We can describe a digital image as a finite set of digital values, called pixels. Pixels are the smallest individual element of an image, holding values that represent the brightness of a given color at any specific point. So we can think of an image as a matrix (or a two-dimensional array) of pixels which contains a fixed number of rows and columns.

When using the “digital image” term here, we are referencing to the “raster graphics”, which are basically a dot matrix data structure, representing a grid of pixels, which in turn can be stored in image files with varying formats. You can read more about digital images, raster graphics, and bitmaps at the Wikipedia website.

Pixel concept and color models

As already mentioned, pixels are the smallest individual element of an image. So, each pixel is a sample of an original image. It means, more samples provide more accurate representations of the original. The intensity of each pixel is variable. In color imaging systems, a color is typically represented by three or four component intensities such as red, green, and blue, or cyan, magenta, yellow, and black.

Here, we will work with the RGB color model. As you can imagine, the RGB color model has 3 channels, red, green and blue.
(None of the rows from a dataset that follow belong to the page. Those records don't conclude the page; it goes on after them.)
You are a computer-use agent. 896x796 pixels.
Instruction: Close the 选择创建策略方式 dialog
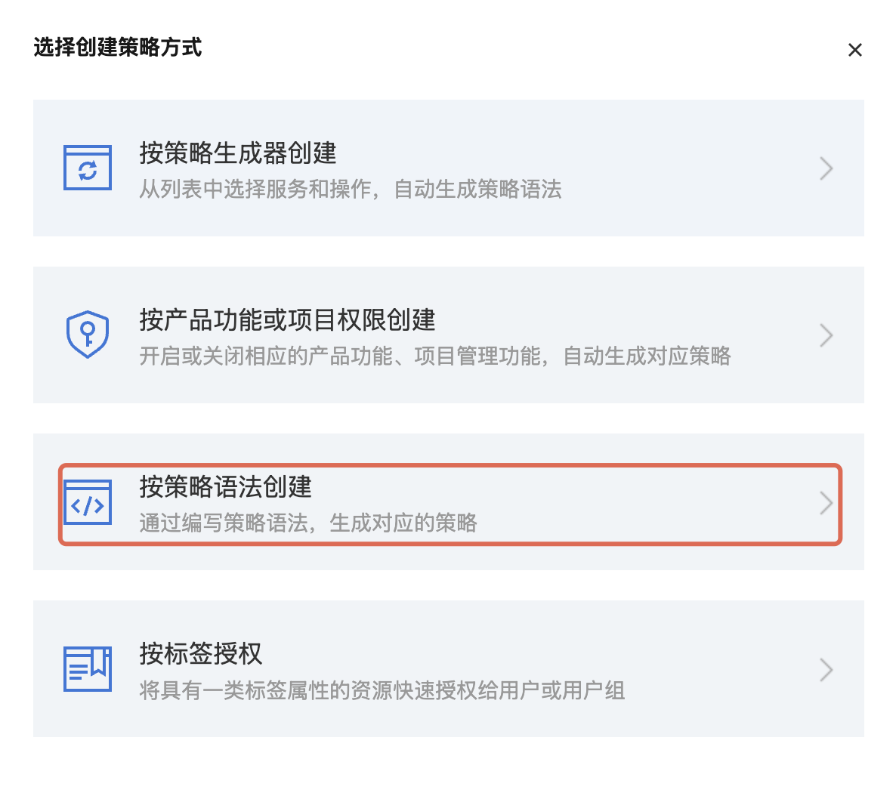[855, 51]
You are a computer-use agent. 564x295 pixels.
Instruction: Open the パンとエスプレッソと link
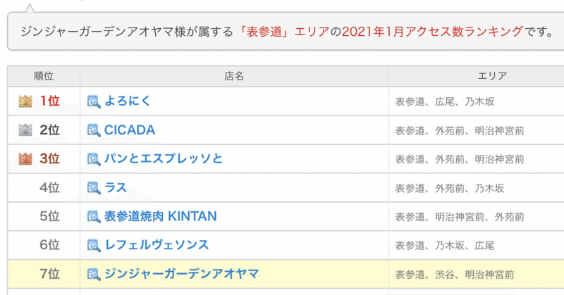(164, 159)
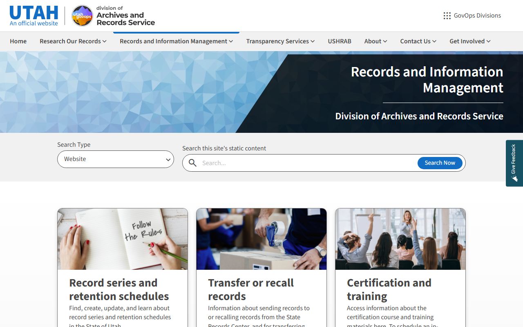Expand the Transparency Services menu
This screenshot has height=327, width=523.
point(280,41)
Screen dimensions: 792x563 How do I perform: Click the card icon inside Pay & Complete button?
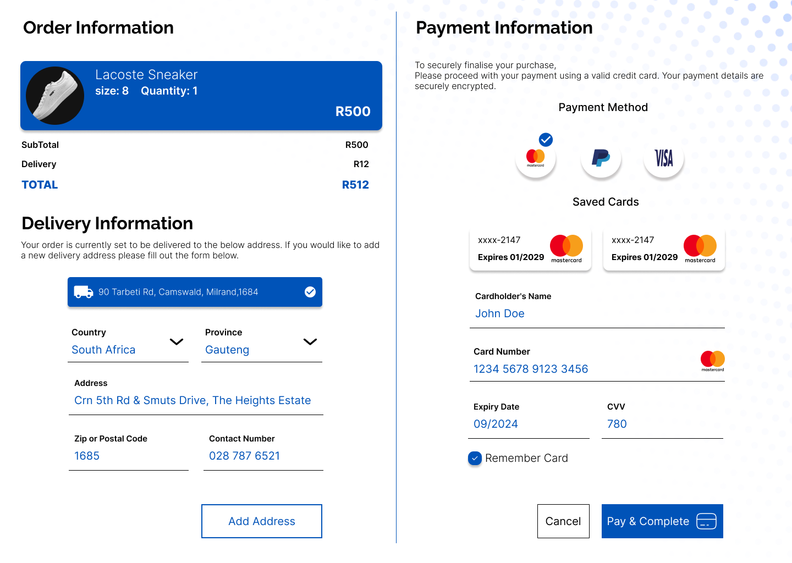point(706,521)
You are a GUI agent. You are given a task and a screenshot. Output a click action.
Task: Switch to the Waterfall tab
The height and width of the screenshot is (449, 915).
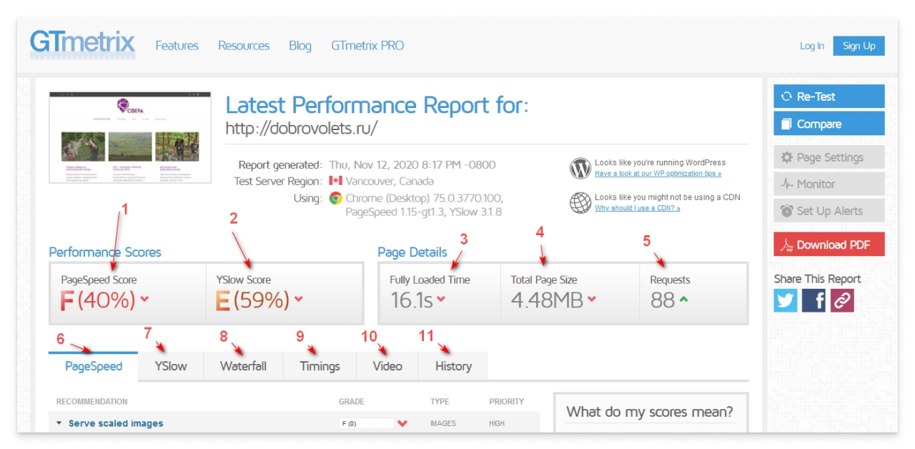(243, 366)
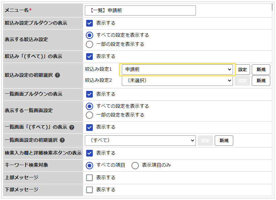Screen dimensions: 276x200
Task: Click 新規 button for 一覧画面設定の初期選択
Action: click(x=224, y=140)
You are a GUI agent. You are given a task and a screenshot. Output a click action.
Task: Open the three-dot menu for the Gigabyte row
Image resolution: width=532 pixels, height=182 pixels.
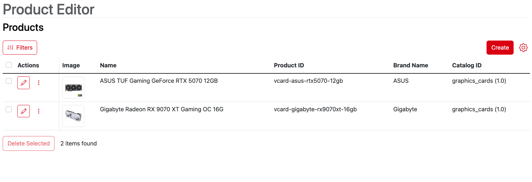pos(39,111)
The RGB color model is an additive color model in which red, green and blue light are added together in various ways to reproduce a broad array of colors. The name of the model comes from the initials of the three additive primary colors, red, green, and blue. The main purpose of the RGB color model is for the sensing, representation and display of images in electronic systems, such as televisions and computers, though it has also been used in conventional photography.

So, each pixel from the image is composed of 3 values (red, green, blue) which are 8-bit values (the range is 0–255).

As we can see in the image above, for each pixel we have three values, which can be represented in binary code (the computer language).

When working with binary codes, we have more significant bits and less significant bits, as you can see in the image below.

The leftmost bit is the most significant bit. If we change the leftmost bit it will have a large impact on the final value. For example, if we change the leftmost bit from 1 to 0 (11111111 to 01111111) it will change the decimal value from 255 to 127.

On the other hand, the rightmost bit is the least significant bit. If we change the rightmost bit it will have less impact on the final value. For example, if we change the leftmost bit from 1 to 0 (11111111 to 11111110) it will change the decimal value from 255 to 254. Note that the rightmost bit will change only 1 in a range of 256 (it represents less than 1%).

Summarizing: each pixel has three values (RGB), each RGB value is 8-bit (it means we can store 8 binary values) and the rightmost bits are least significant. So, if we change the rightmost bits it will have a small visual impact on the final image. This is the steganography key to hide an image inside another. Change the least significant bits from an image and include the most significant bits from the other image.

You can check out the result in the following image:

The left upper image is the image that will hide the right upper image. The left lower image is the two images merged and the right lower image is the extracted (unmerged) image.

As you can see in the image above, we lost some image quality in the process, but this does not interfere with image comprehension.